Ciudadanos del mundo
A veces me cuesta entender cómo aceptamos cosas que, si las pensamos un poco, no tienen ningún sentido. Una de ellas es esa idea absurda de que hay personas “ilegales”. ¿Ilegales? ¿Cómo puede ser ilegal un ser humano por el simple hecho de cruzar una línea imaginaria en un mapa?
No me entra en la cabeza que hayamos dividido el planeta —nuestro hogar común— en fronteras tan rígidas, tan llenas de normas, de muros, de papeles que deciden si tienes derecho o no a estar en un lugar. Todos nacimos en el mismo mundo. Nadie eligió dónde nacer. ¿Por qué entonces a unas personas se les da libertad para moverse y a otras se les castiga con alambradas, deportaciones o la etiqueta de “inmigrante ilegal”?

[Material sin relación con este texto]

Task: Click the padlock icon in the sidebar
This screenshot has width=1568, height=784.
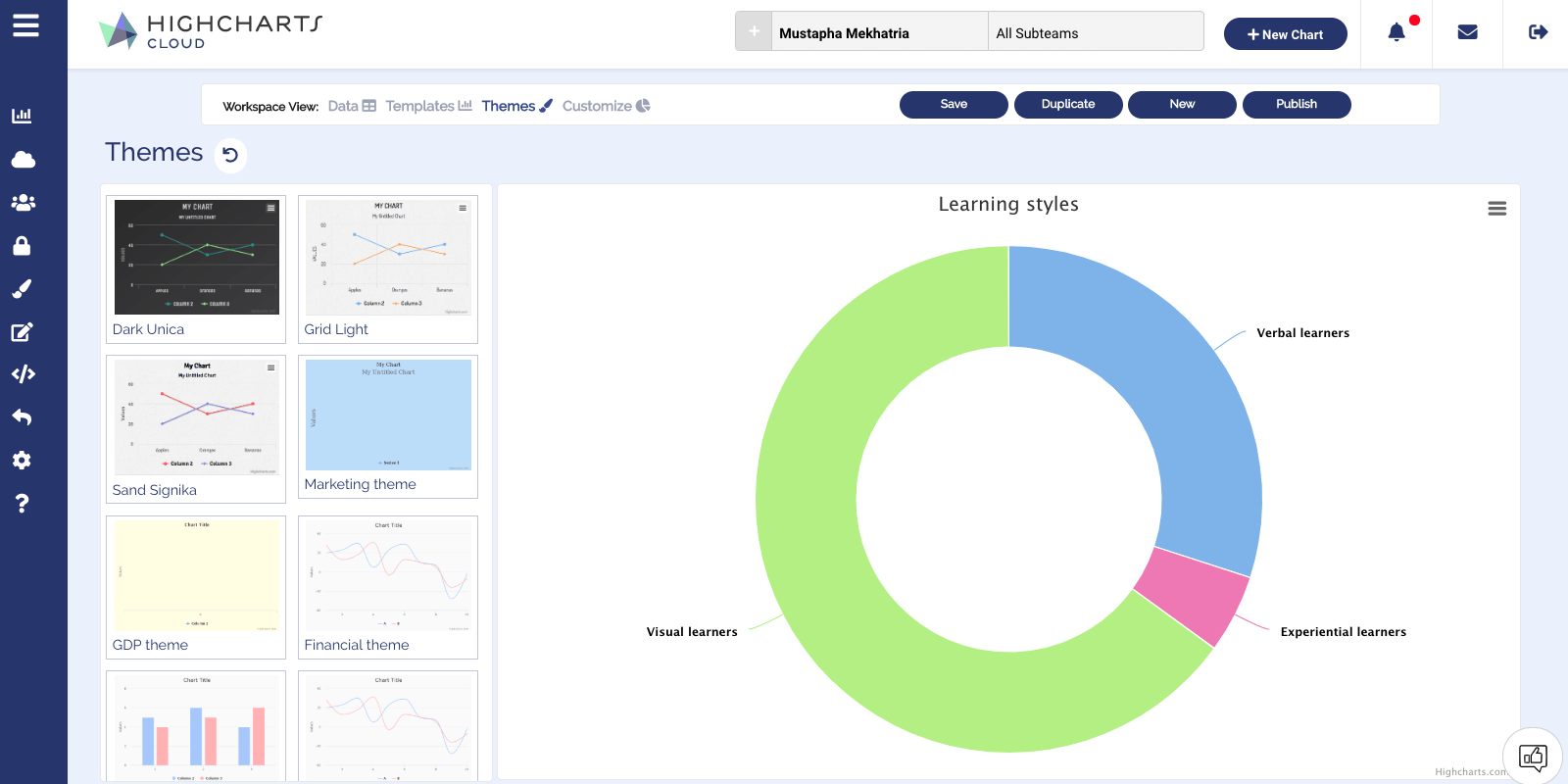Action: click(x=22, y=245)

Desde pequeños nos enseñan a identificar nuestra nacionalidad como si fuera parte esencial de lo que somos. Pero, ¿qué pasaría si nos enseñaran primero que somos humanos antes que españoles, marroquíes, colombianos o senegaleses? ¿Qué pasaría si dejáramos de vernos como ciudadanos de un país y empezáramos a vernos como ciudadanos del mundo?
El filósofo estoico Epicteto decía que no somos ciudadanos de una ciudad, sino del universo. Y aunque esa frase es de hace siglos, hoy tiene más sentido que nunca. Las naciones son construcciones humanas. No existen en la naturaleza. Son acuerdos, inventos, límites que hemos creado… y que, muchas veces, usamos para excluir.

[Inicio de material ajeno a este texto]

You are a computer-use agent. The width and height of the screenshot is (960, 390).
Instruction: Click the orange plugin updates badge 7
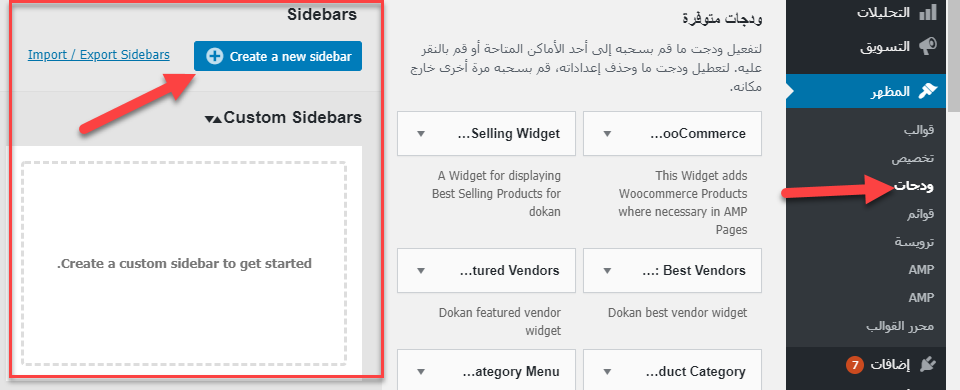pos(854,366)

A mí me molesta —y mucho— vivir en un mundo donde el pasaporte determina tu valor. Donde una persona puede tener acceso a derechos básicos o ser tratada como criminal solo por no tener los “papeles correctos”. ¿Desde cuándo tener papeles te hace más humano que otro?
Y lo peor es que muchas veces se culpa a quienes migran, como si dejar tu país fuera algo fácil. Nadie se sube a una patera por gusto. Nadie arriesga su vida porque sí. Lo hacen por necesidad, por sobrevivir, por buscar un futuro mejor. Y en lugar de acogerlos, los encerramos, los discriminamos, los deshumanizamos.

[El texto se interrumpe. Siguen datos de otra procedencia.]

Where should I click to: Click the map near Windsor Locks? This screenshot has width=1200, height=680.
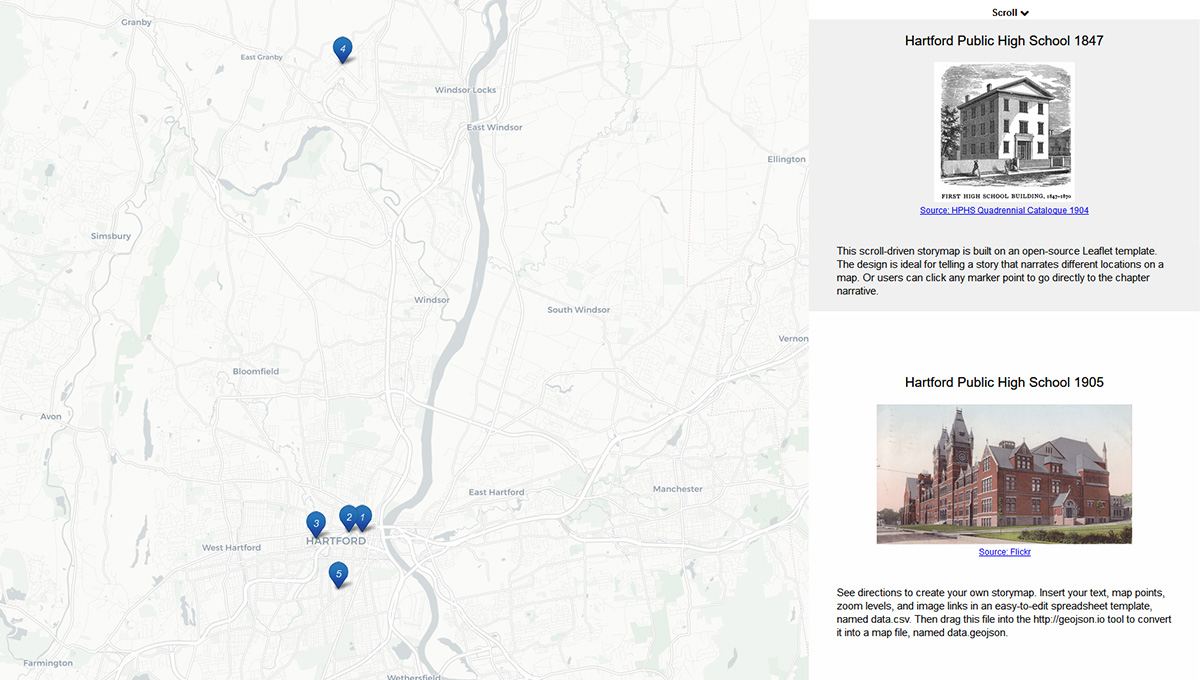[464, 89]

No quiero vivir en un mundo donde haya que pedir permiso para existir.
No quiero aceptar que un niño nacido en un país pobre tenga menos derecho a soñar que uno nacido en un país rico.
No quiero tragarme el discurso que dice que “hay que cuidar nuestras fronteras” más que cuidar a las personas.
Sé que no es fácil cambiar las cosas. Pero sí podemos empezar por cuestionarlas. Por dejar de repetir ideas que nos han enseñado sin pensar en lo injustas que son. Por mirar a los demás con empatía, no con miedo.
La filosofía nos enseña a pensar más allá de lo que se da por hecho. A romper esquemas. A imaginar un mundo diferente. Y yo quiero imaginar un mundo sin fronteras, donde ninguna persona pueda ser llamada “ilegal” por haber nacido en otro lado.
Quizá suene utópico. Pero todas las grandes ideas lo parecieron al principio. Así que no pienso dejar de creerlo.
Cuando pienso en la idea de que existan personas “ilegales” simplemente por haber cruzado una frontera, me parece una de las injusticias más profundas que hemos normalizado sin cuestionar. ¿Cómo es posible que algo tan arbitrario como un límite dibujado en un mapa pueda definir quién tiene derechos y quién no? Es como si olvidáramos que todos compartimos un mismo espacio vital y que, en esencia, nadie debería ser excluido por nacer en un lugar u otro.
ResponderEliminarMe incomoda que nuestra identidad esté tan ligada a un papel o a una nacionalidad, cuando en realidad, lo que nos debería unir es nuestra condición de seres humanos. La división en países y fronteras es un invento humano, y muchas veces funciona más como una barrera que como un puente. Esa realidad revela mucho sobre cómo construimos prejuicios y ponemos límites a la libertad de las personas.
Además, me resulta injusto que se criminalice a quienes buscan un futuro mejor en otro lugar, como si la migración fuera una elección sencilla. La verdad es que muchas veces se trata de necesidad, de supervivencia, y sin embargo, en lugar de recibir apoyo, esas personas encuentran rechazo y desconfianza. Eso dice mucho de la falta de empatía que existe en la sociedad.
No creo que debamos resignarnos a aceptar estas situaciones como “normales” o “naturales”. Más bien, es urgente que empecemos a cuestionar esas ideas y a abrir la mente para imaginar un mundo más inclusivo, donde el derecho a la movilidad y a la dignidad no dependa de un papel o una frontera. Es un cambio que parece difícil, pero que empieza con pequeños actos de reflexión y compasión.